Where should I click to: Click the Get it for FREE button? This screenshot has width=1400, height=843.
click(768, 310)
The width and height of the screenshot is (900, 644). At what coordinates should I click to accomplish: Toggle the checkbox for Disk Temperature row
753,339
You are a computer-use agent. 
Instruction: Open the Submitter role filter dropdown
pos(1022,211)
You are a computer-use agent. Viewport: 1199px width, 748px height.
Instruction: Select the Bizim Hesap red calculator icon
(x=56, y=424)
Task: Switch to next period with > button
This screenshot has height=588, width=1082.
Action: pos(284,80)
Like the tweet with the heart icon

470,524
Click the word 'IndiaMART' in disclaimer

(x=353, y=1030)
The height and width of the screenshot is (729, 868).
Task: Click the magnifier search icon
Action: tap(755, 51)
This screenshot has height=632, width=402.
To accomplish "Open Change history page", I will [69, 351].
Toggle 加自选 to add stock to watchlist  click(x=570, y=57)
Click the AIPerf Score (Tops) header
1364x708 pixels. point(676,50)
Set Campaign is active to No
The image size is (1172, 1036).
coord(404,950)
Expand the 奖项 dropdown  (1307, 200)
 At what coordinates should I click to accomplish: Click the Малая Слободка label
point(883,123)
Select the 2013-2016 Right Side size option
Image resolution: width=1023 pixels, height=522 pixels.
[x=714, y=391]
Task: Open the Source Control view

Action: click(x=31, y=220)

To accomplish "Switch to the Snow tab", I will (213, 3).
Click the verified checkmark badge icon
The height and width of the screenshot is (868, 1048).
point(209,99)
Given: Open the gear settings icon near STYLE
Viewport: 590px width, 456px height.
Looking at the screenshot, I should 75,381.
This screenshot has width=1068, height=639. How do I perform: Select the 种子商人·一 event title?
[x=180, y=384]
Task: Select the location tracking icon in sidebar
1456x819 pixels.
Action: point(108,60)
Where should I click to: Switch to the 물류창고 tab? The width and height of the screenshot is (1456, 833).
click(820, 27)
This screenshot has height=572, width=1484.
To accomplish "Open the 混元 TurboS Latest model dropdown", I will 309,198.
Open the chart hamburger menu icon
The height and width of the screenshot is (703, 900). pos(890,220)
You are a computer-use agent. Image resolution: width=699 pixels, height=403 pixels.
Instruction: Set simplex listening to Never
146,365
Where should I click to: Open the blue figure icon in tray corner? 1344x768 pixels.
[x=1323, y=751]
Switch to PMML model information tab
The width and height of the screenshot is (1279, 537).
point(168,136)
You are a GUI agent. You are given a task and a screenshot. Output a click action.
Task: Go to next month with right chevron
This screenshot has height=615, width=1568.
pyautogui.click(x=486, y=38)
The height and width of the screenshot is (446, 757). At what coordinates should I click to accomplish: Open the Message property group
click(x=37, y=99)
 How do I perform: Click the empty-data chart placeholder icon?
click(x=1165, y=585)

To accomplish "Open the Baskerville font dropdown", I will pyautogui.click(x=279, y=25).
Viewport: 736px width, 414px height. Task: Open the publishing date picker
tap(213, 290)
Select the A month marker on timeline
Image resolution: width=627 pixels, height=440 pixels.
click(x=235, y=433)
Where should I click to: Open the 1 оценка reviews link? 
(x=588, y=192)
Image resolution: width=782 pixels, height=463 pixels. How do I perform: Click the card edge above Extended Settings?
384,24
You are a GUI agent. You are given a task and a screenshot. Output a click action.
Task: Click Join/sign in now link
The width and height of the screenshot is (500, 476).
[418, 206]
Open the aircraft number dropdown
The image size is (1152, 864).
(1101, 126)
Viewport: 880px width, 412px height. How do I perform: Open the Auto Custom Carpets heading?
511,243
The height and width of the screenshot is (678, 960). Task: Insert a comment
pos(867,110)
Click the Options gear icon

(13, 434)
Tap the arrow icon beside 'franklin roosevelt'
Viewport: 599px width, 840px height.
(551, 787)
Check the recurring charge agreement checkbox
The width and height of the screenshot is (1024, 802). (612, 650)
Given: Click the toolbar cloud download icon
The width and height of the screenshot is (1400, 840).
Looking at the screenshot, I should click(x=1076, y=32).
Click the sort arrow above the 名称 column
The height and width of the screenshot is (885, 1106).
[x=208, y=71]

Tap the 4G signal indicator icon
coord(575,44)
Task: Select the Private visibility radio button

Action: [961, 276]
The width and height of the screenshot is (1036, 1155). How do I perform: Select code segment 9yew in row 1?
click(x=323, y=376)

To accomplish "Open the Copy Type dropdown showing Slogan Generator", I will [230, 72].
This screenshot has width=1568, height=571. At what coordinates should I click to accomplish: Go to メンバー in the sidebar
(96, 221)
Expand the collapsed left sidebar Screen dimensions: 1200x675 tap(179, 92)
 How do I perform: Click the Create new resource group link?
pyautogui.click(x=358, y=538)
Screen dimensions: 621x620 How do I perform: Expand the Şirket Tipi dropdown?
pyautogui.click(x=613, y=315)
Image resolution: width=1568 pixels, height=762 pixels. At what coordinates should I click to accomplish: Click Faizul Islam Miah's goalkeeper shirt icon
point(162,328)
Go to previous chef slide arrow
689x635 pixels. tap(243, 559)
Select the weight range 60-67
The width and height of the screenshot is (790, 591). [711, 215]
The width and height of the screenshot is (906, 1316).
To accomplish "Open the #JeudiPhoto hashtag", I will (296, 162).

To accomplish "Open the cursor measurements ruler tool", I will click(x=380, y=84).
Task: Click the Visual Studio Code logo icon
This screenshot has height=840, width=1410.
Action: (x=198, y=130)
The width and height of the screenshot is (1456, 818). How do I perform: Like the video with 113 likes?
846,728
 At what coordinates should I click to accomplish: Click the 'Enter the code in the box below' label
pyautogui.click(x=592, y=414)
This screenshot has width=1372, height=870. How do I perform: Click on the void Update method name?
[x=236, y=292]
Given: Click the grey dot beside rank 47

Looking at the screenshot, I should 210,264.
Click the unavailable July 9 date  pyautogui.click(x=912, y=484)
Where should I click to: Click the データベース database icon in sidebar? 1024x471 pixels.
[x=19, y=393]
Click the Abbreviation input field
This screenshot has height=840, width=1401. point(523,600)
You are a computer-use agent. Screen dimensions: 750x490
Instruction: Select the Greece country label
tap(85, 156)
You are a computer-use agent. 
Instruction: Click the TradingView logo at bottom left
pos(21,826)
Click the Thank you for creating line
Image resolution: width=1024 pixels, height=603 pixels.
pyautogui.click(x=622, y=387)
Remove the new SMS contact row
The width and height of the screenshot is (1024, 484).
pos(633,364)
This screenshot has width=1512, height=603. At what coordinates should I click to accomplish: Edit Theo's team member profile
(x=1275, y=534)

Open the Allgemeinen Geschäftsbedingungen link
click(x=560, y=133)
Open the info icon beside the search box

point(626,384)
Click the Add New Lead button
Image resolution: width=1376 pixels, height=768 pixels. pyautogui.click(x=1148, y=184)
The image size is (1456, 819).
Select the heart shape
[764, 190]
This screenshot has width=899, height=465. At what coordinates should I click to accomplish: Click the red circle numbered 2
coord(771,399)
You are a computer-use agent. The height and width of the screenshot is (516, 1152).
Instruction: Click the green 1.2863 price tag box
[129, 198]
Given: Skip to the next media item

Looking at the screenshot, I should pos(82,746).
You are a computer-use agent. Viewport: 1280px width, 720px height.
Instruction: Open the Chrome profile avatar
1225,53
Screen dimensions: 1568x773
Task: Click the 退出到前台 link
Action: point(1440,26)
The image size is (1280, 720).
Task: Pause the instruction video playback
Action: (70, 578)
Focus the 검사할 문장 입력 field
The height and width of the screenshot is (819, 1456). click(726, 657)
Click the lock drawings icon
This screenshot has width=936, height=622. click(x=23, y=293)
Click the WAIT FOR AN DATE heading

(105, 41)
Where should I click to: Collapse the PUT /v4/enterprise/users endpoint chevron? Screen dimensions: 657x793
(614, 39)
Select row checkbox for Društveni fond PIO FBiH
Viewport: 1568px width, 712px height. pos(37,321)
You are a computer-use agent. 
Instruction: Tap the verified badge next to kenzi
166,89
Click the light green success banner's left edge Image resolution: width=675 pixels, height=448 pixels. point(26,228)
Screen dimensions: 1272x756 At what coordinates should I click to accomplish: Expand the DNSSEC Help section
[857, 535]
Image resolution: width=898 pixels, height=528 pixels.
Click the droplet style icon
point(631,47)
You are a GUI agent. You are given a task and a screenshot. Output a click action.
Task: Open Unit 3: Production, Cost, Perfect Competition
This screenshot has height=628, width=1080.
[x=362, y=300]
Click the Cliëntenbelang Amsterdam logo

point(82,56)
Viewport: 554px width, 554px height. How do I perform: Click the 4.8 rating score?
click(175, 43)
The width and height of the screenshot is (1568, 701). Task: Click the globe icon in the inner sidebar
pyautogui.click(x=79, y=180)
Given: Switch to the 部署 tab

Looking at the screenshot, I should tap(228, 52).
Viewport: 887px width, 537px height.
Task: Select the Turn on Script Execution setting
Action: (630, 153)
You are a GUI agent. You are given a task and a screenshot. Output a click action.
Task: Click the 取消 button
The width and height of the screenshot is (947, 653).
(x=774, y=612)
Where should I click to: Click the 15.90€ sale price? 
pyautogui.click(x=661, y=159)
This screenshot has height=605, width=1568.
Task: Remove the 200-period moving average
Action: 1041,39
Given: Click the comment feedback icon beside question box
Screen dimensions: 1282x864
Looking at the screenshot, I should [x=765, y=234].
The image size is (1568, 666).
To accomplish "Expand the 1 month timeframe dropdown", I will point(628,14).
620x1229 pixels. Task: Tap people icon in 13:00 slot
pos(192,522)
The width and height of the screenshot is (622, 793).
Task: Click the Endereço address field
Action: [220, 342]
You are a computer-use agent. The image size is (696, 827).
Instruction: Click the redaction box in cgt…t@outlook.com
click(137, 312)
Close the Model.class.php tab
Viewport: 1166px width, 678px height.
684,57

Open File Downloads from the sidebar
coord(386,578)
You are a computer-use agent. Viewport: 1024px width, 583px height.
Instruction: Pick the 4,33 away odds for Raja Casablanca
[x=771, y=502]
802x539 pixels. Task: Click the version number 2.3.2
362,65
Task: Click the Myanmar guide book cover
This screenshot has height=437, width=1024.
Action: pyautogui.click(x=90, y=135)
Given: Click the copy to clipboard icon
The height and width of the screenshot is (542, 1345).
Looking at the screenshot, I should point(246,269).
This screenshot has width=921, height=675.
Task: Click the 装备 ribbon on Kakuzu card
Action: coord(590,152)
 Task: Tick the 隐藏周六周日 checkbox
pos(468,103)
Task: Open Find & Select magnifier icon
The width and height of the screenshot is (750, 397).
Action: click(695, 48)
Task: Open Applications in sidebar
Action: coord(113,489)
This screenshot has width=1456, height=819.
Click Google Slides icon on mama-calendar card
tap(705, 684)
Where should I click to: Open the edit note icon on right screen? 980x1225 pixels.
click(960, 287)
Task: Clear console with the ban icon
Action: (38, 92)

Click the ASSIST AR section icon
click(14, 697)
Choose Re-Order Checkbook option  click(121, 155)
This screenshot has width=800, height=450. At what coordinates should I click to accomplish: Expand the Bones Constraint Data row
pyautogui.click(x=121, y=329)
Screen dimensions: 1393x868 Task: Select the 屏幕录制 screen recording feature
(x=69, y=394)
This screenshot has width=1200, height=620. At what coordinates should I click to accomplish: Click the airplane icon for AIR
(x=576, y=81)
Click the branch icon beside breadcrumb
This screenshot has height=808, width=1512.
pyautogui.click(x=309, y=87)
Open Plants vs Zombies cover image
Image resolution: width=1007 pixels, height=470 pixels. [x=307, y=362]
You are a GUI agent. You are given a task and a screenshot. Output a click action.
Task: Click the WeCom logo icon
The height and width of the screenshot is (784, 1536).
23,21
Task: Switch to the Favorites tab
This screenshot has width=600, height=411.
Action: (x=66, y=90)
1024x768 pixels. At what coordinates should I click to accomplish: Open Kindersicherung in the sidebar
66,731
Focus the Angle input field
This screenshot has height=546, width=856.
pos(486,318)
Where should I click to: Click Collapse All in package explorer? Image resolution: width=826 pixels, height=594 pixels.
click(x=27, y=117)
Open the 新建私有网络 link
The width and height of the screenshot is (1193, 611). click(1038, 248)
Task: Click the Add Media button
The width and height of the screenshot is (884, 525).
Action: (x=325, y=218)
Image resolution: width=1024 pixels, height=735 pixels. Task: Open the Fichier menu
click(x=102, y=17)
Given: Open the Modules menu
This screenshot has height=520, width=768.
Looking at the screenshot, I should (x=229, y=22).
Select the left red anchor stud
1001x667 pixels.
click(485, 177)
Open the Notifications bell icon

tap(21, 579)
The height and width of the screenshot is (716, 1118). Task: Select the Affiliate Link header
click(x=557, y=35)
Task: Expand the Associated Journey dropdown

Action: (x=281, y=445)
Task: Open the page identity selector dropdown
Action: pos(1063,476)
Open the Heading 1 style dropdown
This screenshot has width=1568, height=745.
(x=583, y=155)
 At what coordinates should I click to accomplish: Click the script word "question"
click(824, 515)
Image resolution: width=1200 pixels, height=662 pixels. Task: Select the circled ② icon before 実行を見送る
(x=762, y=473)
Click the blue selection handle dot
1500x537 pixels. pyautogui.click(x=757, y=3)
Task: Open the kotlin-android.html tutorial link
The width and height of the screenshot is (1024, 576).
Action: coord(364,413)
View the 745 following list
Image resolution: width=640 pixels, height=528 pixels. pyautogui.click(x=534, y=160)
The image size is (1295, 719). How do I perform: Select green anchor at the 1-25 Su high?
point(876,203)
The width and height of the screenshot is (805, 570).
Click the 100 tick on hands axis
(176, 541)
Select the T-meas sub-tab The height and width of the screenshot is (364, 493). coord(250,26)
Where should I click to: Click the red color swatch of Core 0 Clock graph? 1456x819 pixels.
■ ■ ■ ■
[AIM OF THE TASK] Copy every row above, from the one containing "You are a computer-use agent. Viewport: 1280px" down to the one containing "Click the light", both included.

[SOLUTION TO THIS EXERCISE]
You are a computer-use agent. Viewport: 1280px width, 720px height.
Instruction: Open the Chrome profile avatar
1225,53
Screen dimensions: 1568x773
Task: Click the 退出到前台 link
Action: point(1440,26)
The image size is (1280, 720).
Task: Pause the instruction video playback
Action: (70, 578)
Focus the 검사할 문장 입력 field
The height and width of the screenshot is (819, 1456). click(726, 657)
Click the lock drawings icon
This screenshot has width=936, height=622. click(x=23, y=293)
Click the WAIT FOR AN DATE heading

(105, 41)
Where should I click to: Collapse the PUT /v4/enterprise/users endpoint chevron? Screen dimensions: 657x793
(614, 39)
Select row checkbox for Društveni fond PIO FBiH
Viewport: 1568px width, 712px height. pos(37,321)
You are a computer-use agent. 
Instruction: Tap the verified badge next to kenzi
166,89
Click the light green success banner's left edge Image resolution: width=675 pixels, height=448 pixels. point(26,228)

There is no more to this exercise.